Afghanistan im Altertum und Mittelalter: Das seit dem 6. Jahrhundert v. Chr. zum persischen Achaimenidenreich gehörende Afghanistan wurde um 330 v. Chr. von Alexander dem Großen erobert und nach dessen Tod ins Seleukidenreich eingegliedert. Das von den Saken begründete Kuschanreich erlag im 5. Jahrhundert n. Chr. dem Ansturm der Hephthaliten, die 567 vom Sassanidenkönig Chosrau I. geschlagen wurden. Im 7. Jahrhundert begann die Eroberung durch die Araber; Kabul und der Osten wurden erst im 10. Jahrhundert islamisiert. 977–1187 war Afghanistan Kern des Reiches der turkstämmigen Ghasnawiden, denen die kurzlebige Dynastie der (wahrscheinlich einheimischen) Ghuriden folgte. Im 13. Jahrhundert fielen die Mongolen in Afghanistan ein (im 14. Jahrhundert Eroberung durch Timur).
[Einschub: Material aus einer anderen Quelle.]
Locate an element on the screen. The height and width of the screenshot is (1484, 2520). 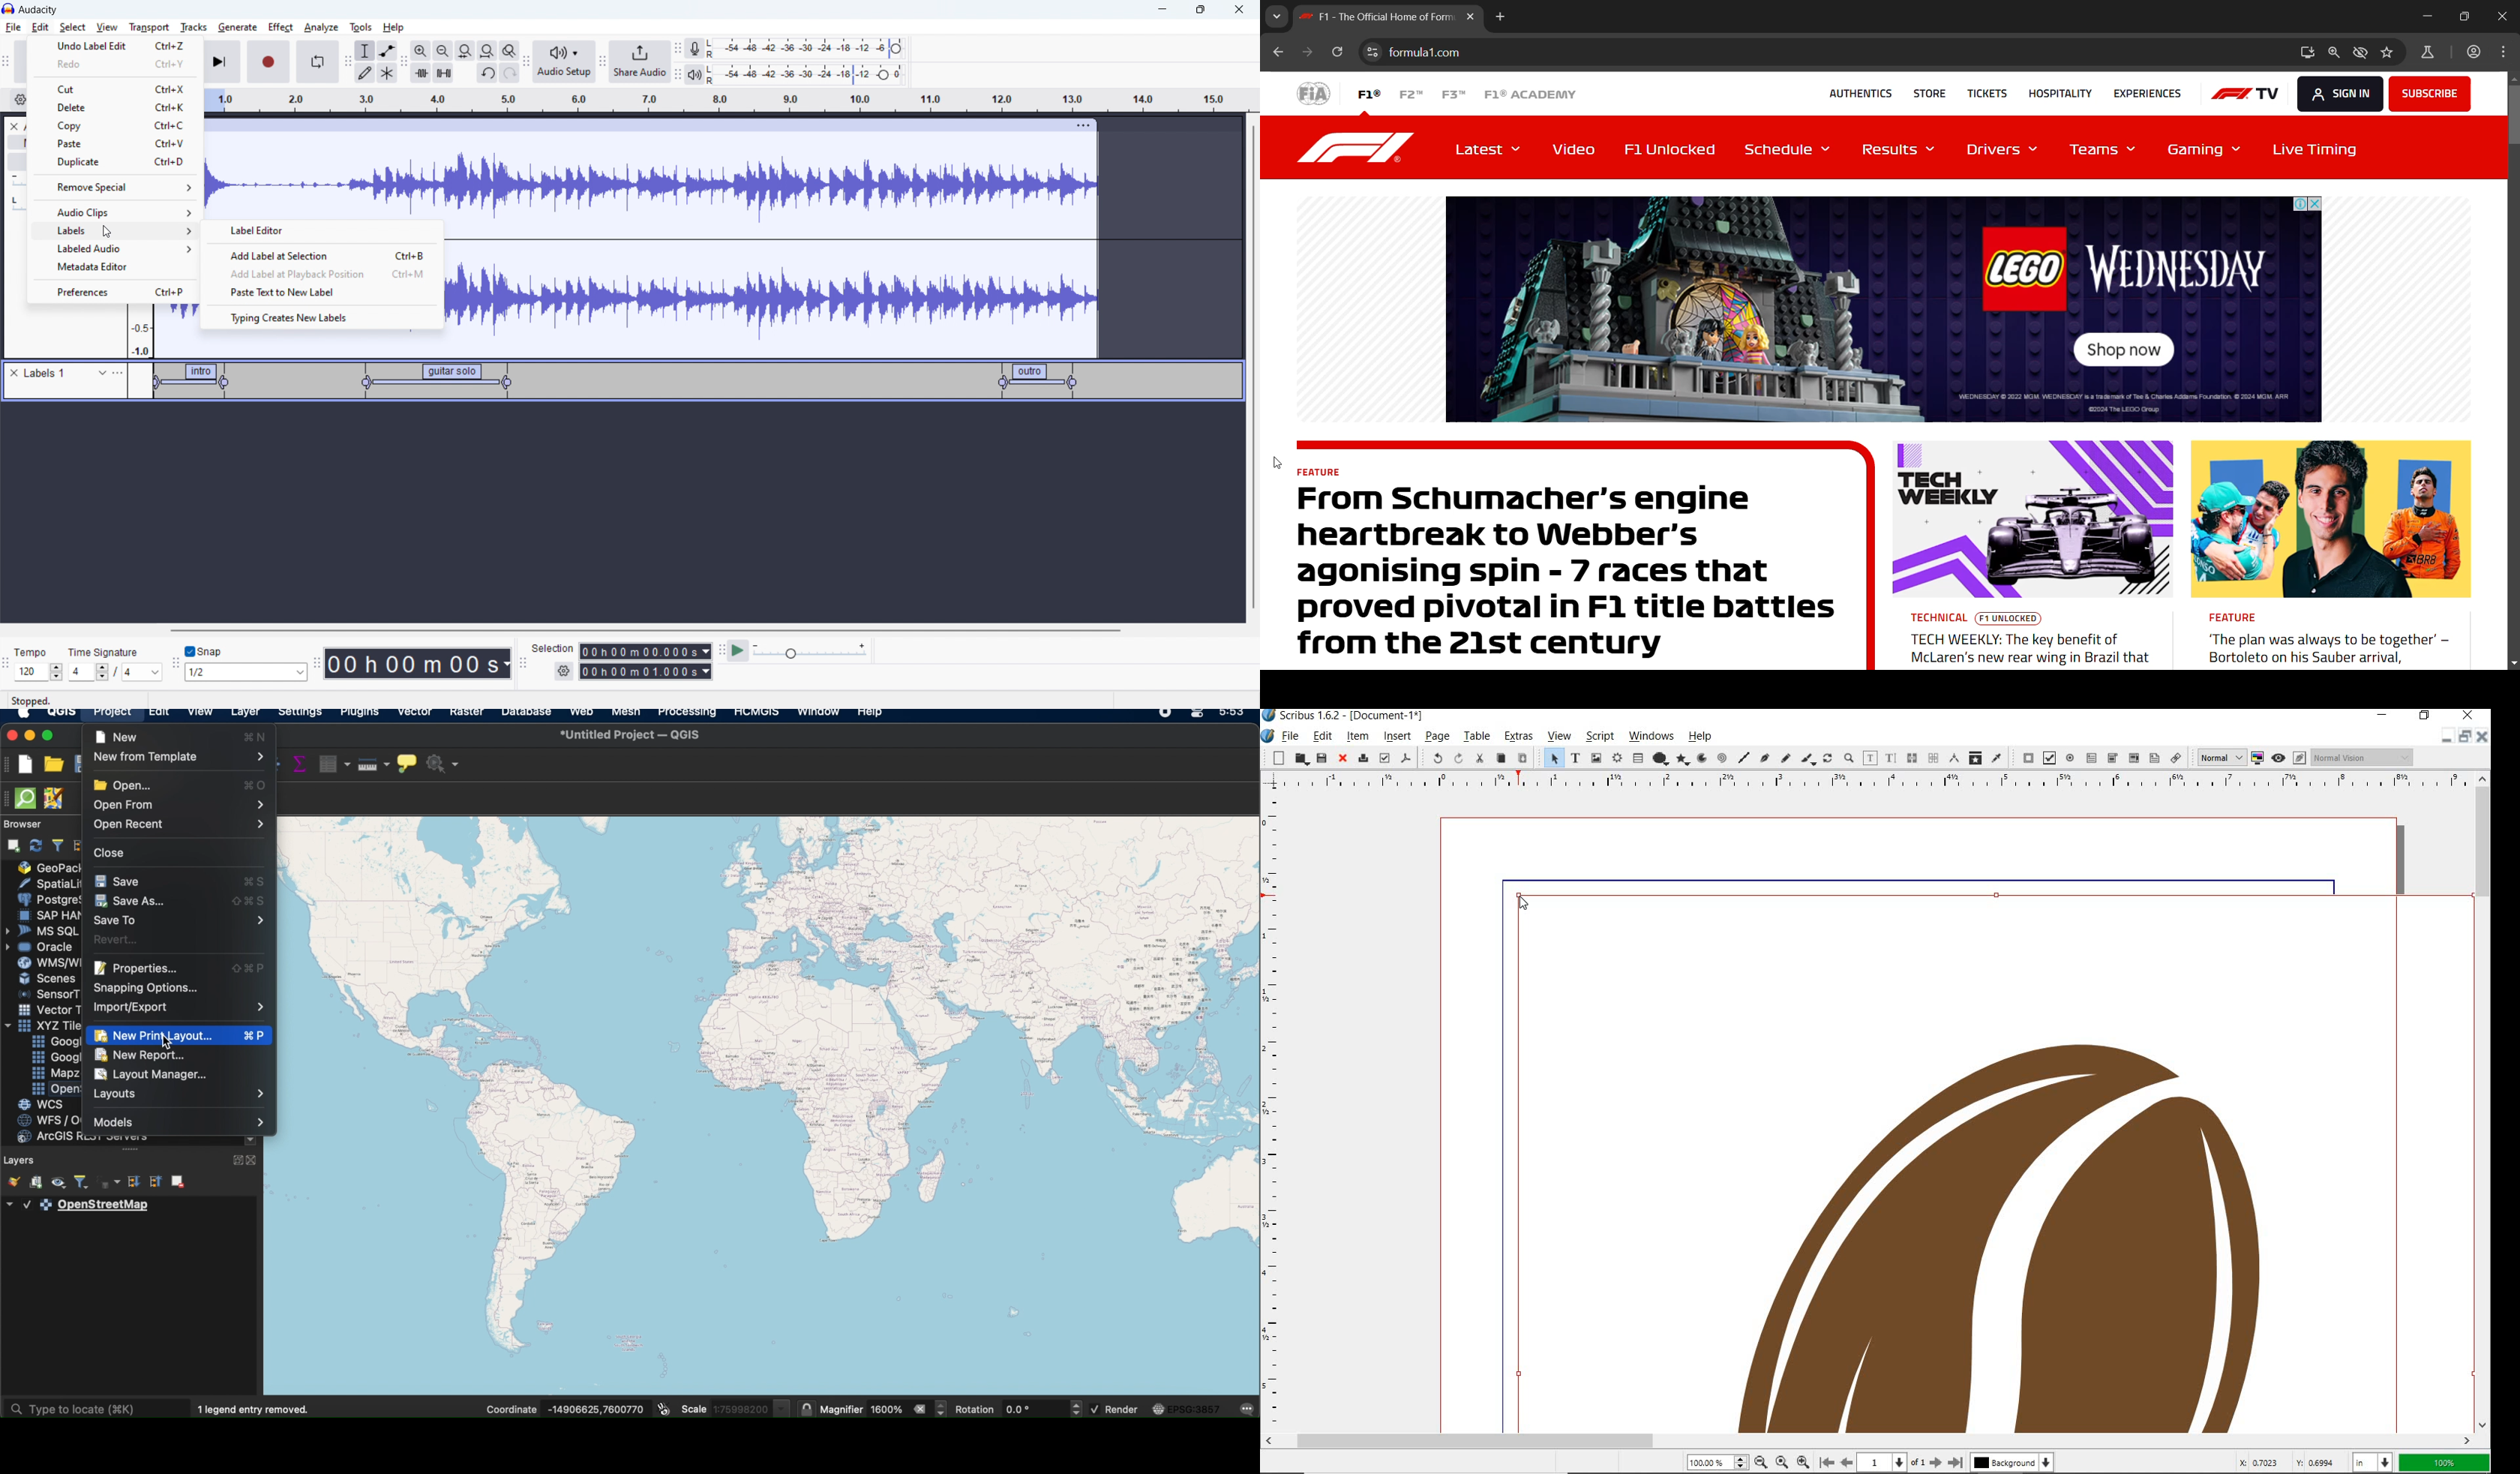
undo is located at coordinates (1434, 758).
Afghanistan vom 16. bis zum 20. Jahrhundert: Im 16. und 17. Jahrhundert war es zwischen Persien und dem indischen Mogulreich geteilt, bis Mitte des 18. Jahrhunderts Ahmed Schah Durrani (1747–73) ein mächtiges Emirat gründete. Im 19. Jahrhundert lag Afghanistan im Spannungsfeld Großbritannien–Russland. Nach den ersten beiden afghanisch-britischen Kriegen (1838–42 und 1878–80), in denen Großbritannien seine Vorherrschaft durchzusetzen versuchte, wurde Afghanistan zum Pufferstaat zwischen Russland und Britisch-Indien; nach dem 3. afghanisch-britischen Krieg (1919) erreichte Aman Ullah (1919–29, seit 1926 König) im Vertrag von Rawalpindi (1919) die staatliche Unabhängigkeit Afghanistans. Seine forcierte Modernisierungs- und Reformpolitik nach westlich-europäischem Vorbild, die zu seinem Sturz führte, wurde durch Nadir Schah (1929–33, 1931 Einführung der konstitutionellen Monarchie) und nach dessen Ermordung von Sahir Schah (1933–73, Neutralitätspolitik) behutsamer fortgesetzt.
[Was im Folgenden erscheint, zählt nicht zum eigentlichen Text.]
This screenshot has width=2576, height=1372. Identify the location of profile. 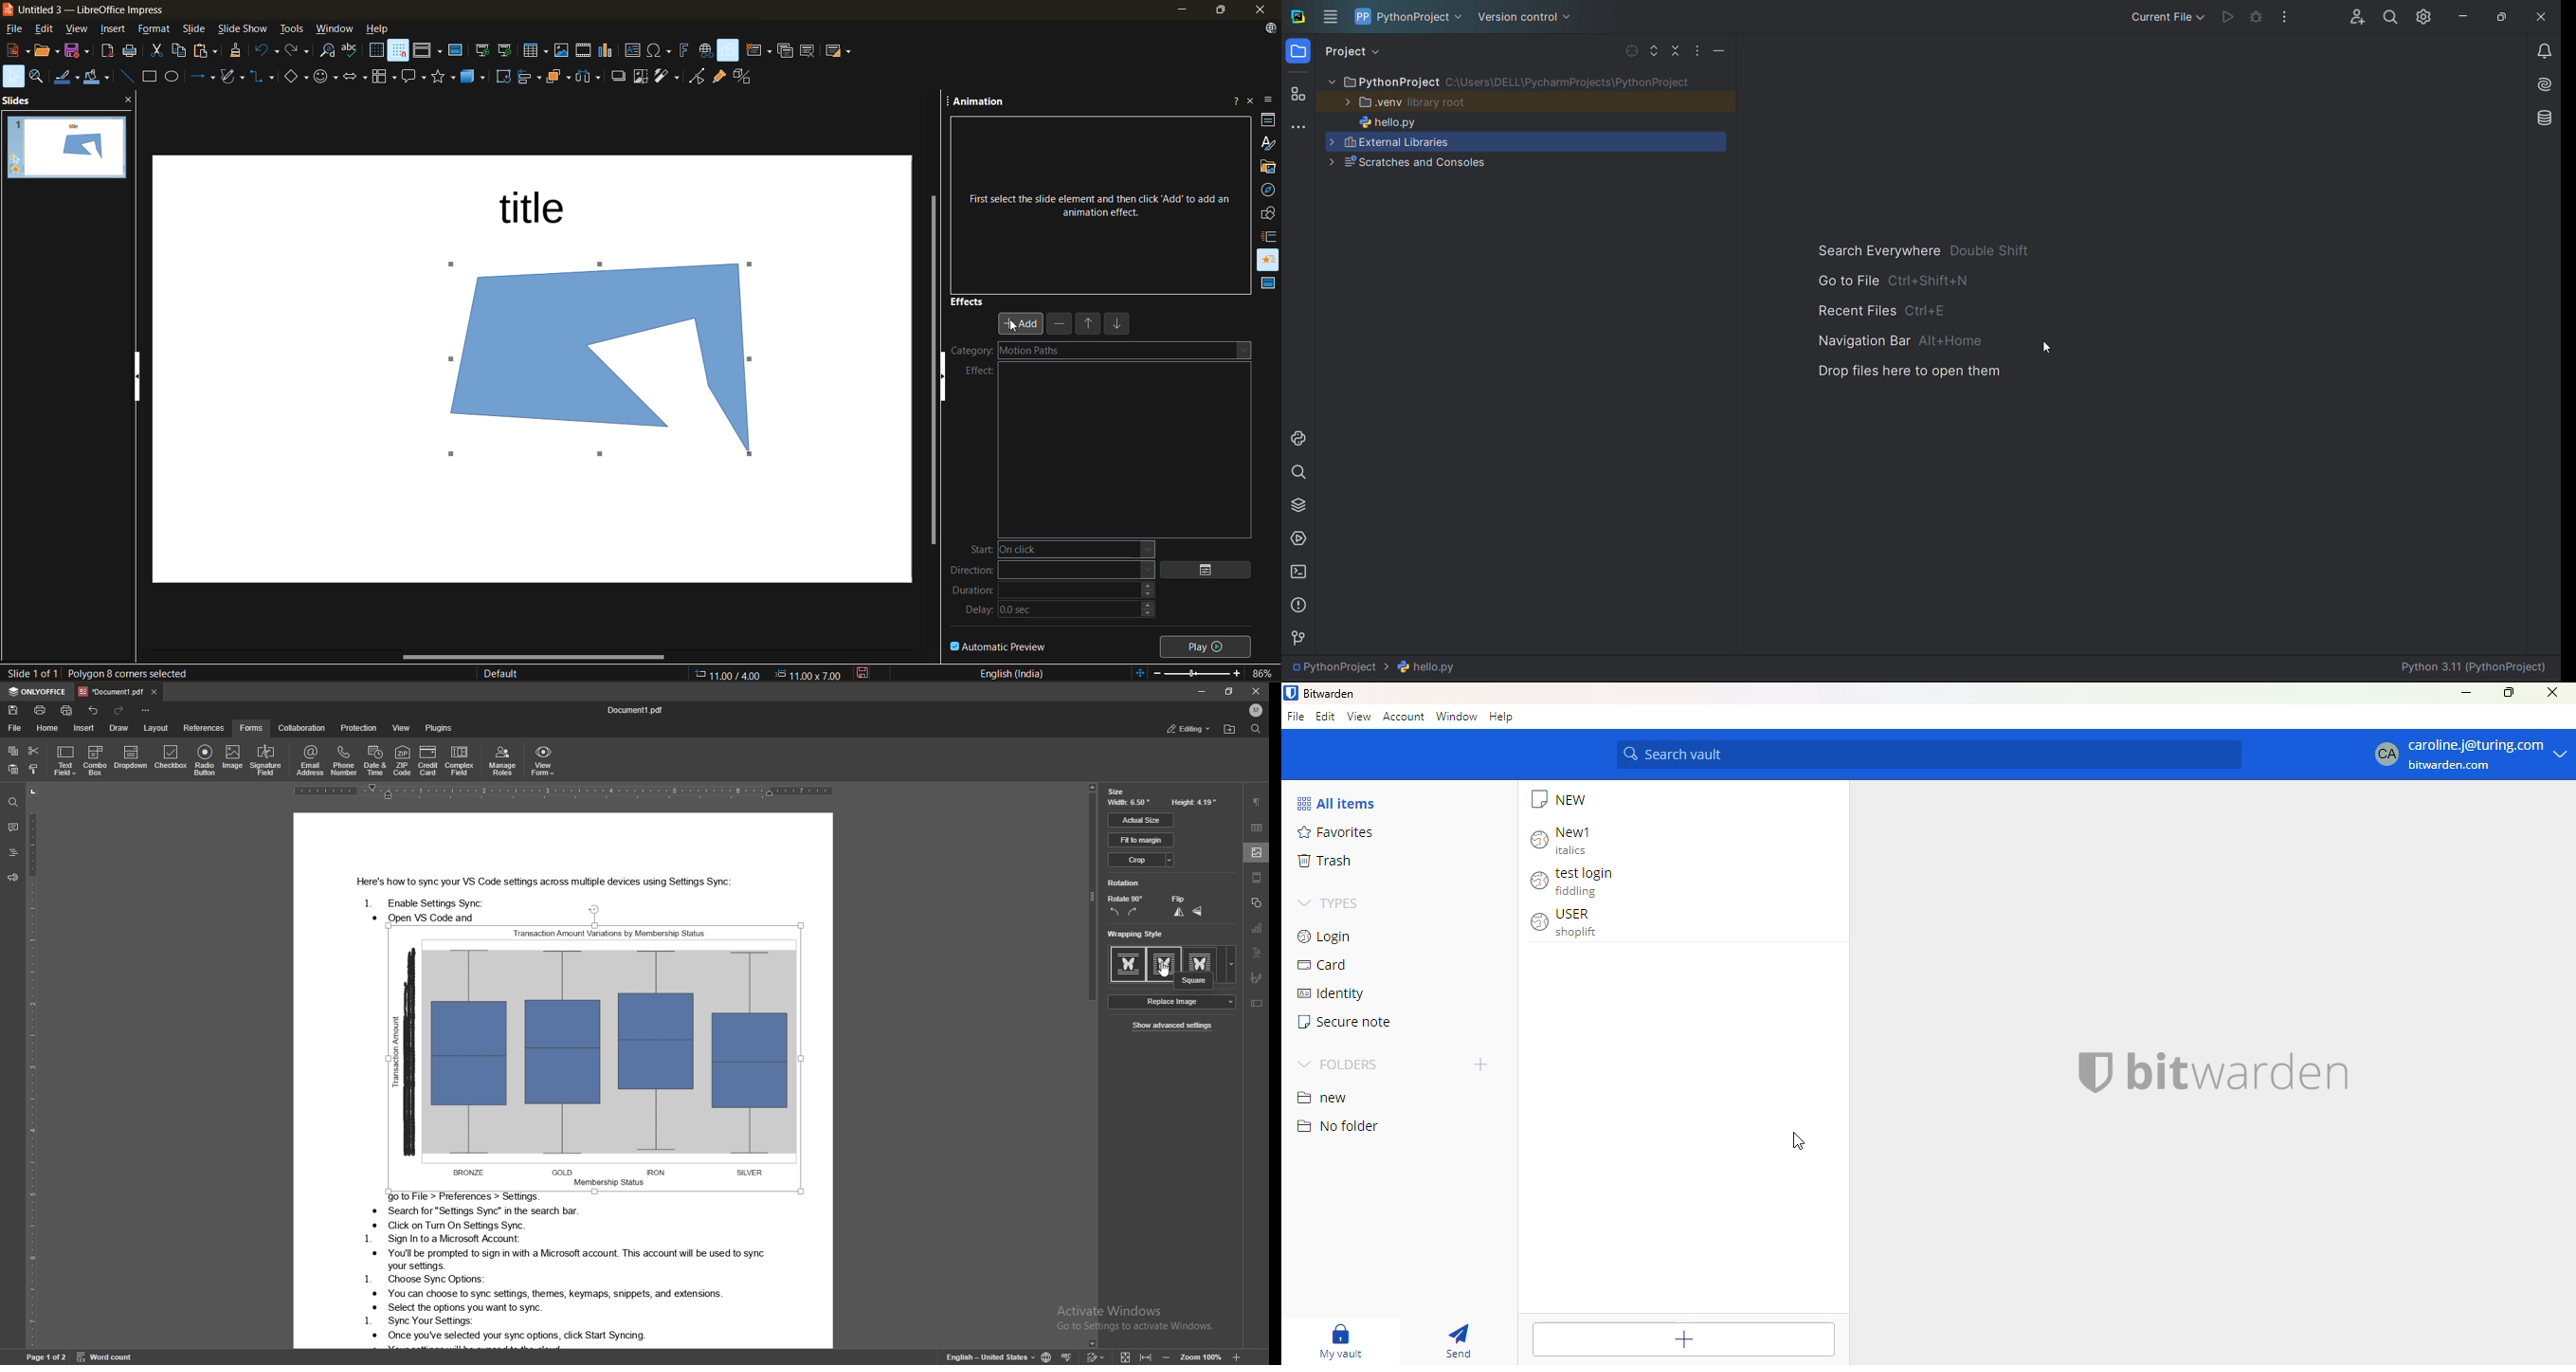
(1256, 710).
Proklamation der Republik und sowjetische Besetzung: Durch den Militärputsch von 1973 wurde Afghanistan Republik. Nach ihrem Aufstand gegen den diktatorisch regierenden Staatspräsidenten M. Daud Khan (1973–78) übernahm die kommunistische Demokratische Volkspartei unter N. M. Taraki die Regierungsgewalt. Deren Politik orientierte sich streng an der UdSSR; Machtkämpfe innerhalb der Partei, hartes Vorgehen gegen Oppositionelle und v. a. die Landreform von 1979 zogen einen landesweiten Widerstand gegen das Regime nach sich. Unter Berufung auf den Freundschaftsvertrag von 1978 ließ daraufhin die UdSSR unter weltweitem Protest im Dezember 1979 Truppen in Afghanistan einmarschieren. Sie setzte B. Karmal als Staats-, Regierungs- und Parteichef ein und versuchte, die politisch uneinheitliche muslimische Guerillabewegung (Mudschaheddin), die von Pakistan aus operierte und v. a. von den USA mit Waffenlieferungen unterstützt wurde, in verlustreichen Kämpfen zu unterdrücken. 1986 wurde B. Karmal durch M. Nadschibullah abgelöst, der angesichts des Scheiterns der sowjetischen Invasion und der verheerenden Folgen des Krieges (rund 1 Mio. Tote, 5 Mio. Flüchtlinge) eine Politik der »nationalen Aussöhnung« verkündete. Von Mai 1988 bis Februar 1989 zog die UdSSR, die selbst hohe Verluste (etwa 14 000 gefallene Soldaten) erlitten hatte, ihre Truppen vollständig aus Afghanistan ab.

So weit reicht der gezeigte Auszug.